O Type 547/1 não era apenas uma evolução do motor boxer convencional do Porsche 356. Ele representava uma ruptura estratégica. Projetado por Ernst Fuhrmann, o conjunto adotava arquitetura de quatro comandos de válvulas no cabeçote, algo raríssimo para motores de produção na década de 1950. O resultado era um motor de 1.498 cm³ capaz de entregar 112 cv, números extraordinários para a época.
Porsche Antigo ao Porsche atual – Natália Svetlana – Colunista JK Porsche
Do ponto de vista de engenharia, o 547/1 pode ser entendido como um laboratório sobre rodas.

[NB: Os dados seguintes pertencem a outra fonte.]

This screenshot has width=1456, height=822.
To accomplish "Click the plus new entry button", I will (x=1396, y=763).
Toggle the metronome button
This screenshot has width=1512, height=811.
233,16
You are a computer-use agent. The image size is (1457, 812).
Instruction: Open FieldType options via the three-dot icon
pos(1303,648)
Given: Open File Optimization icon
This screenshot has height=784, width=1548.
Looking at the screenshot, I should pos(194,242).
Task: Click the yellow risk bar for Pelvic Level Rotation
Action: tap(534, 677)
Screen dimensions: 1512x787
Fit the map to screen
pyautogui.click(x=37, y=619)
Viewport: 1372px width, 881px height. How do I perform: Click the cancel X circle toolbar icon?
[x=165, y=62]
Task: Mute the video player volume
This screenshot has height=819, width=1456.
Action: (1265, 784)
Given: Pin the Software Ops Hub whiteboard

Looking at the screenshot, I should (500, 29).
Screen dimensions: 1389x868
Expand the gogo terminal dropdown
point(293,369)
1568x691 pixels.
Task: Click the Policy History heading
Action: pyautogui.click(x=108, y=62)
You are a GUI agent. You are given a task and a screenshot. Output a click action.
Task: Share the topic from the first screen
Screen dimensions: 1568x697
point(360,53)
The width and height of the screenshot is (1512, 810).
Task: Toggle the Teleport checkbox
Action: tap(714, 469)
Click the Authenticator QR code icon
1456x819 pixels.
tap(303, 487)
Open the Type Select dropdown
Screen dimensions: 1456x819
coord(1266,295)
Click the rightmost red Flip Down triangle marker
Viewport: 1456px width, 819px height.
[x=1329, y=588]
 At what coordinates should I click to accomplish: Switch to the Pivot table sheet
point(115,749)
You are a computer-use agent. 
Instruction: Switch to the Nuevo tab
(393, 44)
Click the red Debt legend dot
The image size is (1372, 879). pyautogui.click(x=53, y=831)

Cada solução técnica adotada nesse motor influenciaria décadas de desenvolvimento futuro da marca, incluindo conceitos aplicados em motores Carrera posteriores e até no DNA técnico do lendário 911.
Arquitetura e especificações técnicas
O motor Porsche 356 A Carrera 1500 GS/GT Type 547/1 é um quatro cilindros boxer arrefecido a ar, com virabrequim apoiado em rolamentos de rolos, solução típica de motores de competição. Seu diâmetro e curso são de aproximadamente 85 mm x 66 mm, permitindo rotações elevadas com excelente confiabilidade estrutural.
- • Cilindrada: 1.498 cm³
- • Potência máxima: 112 cv a cerca de 7.200 rpm
- • Torque estimado: ~13,0 kgfm
- • Taxa de compressão: próxima de 9,5:1
- • Regime máximo seguro: acima de 7.500 rpm
Componentes internos e sistema de válvulas
O grande diferencial do Type 547/1 está no uso de duplos comandos de válvulas em cada cabeçote, totalizando quatro eixos de comando. Cada cilindro conta com duas válvulas, acionadas por engrenagens e eixos verticais, eliminando variações de sincronismo comuns em sistemas por corrente ou correia.
Os pistões são forjados, de baixo peso, enquanto as bielas utilizam aço de alta resistência. O virabrequim, usinado com extrema precisão, permite rotações elevadas com vibração mínima — um requisito fundamental para uso em provas de longa duração.
Sistema de alimentação e carburadores
O sistema de alimentação do 547/1 utiliza carburadores duplos Solex 40 PII, calibrados individualmente para cada bancada. Essa configuração permitia resposta imediata ao acelerador e alimentação precisa em altos regimes, algo essencial para aplicações em pista.
Cada detalhe de giclê, venturi e difusor era ajustado de fábrica conforme o uso pretendido — GS para rua esportiva e GT para competição, reforçando o caráter quase artesanal desses motores.
Lubrificação e refrigeração
O sistema de lubrificação é do tipo cárter seco, com reservatório externo de óleo. Essa solução garante alimentação constante mesmo sob altas forças laterais, além de auxiliar no controle térmico do motor.
A refrigeração é totalmente a ar, com turbina dedicada e dutos internos cuidadosamente projetados. As aletas dos cilindros e cabeçotes possuem geometria específica para maximizar a dissipação térmica, permitindo uso intenso sem riscos de superaquecimento.
Texto complementar: diferenças entre 356 GS 1500 e 356 GT 1500
A versão GS (Gran Sport) era homologada para uso em rua, mantendo acabamento interno mais refinado e ajustes de motor ligeiramente mais conservadores. Já a GT (Gran Turismo) priorizava competição, com alívio de peso, comandos mais agressivos e ajustes focados em alto regime.
Na prática, ambos utilizavam o mesmo bloco Type 547/1, mas com diferenças claras em carburação, taxa de compressão e preparação final, refletindo filosofias distintas de uso.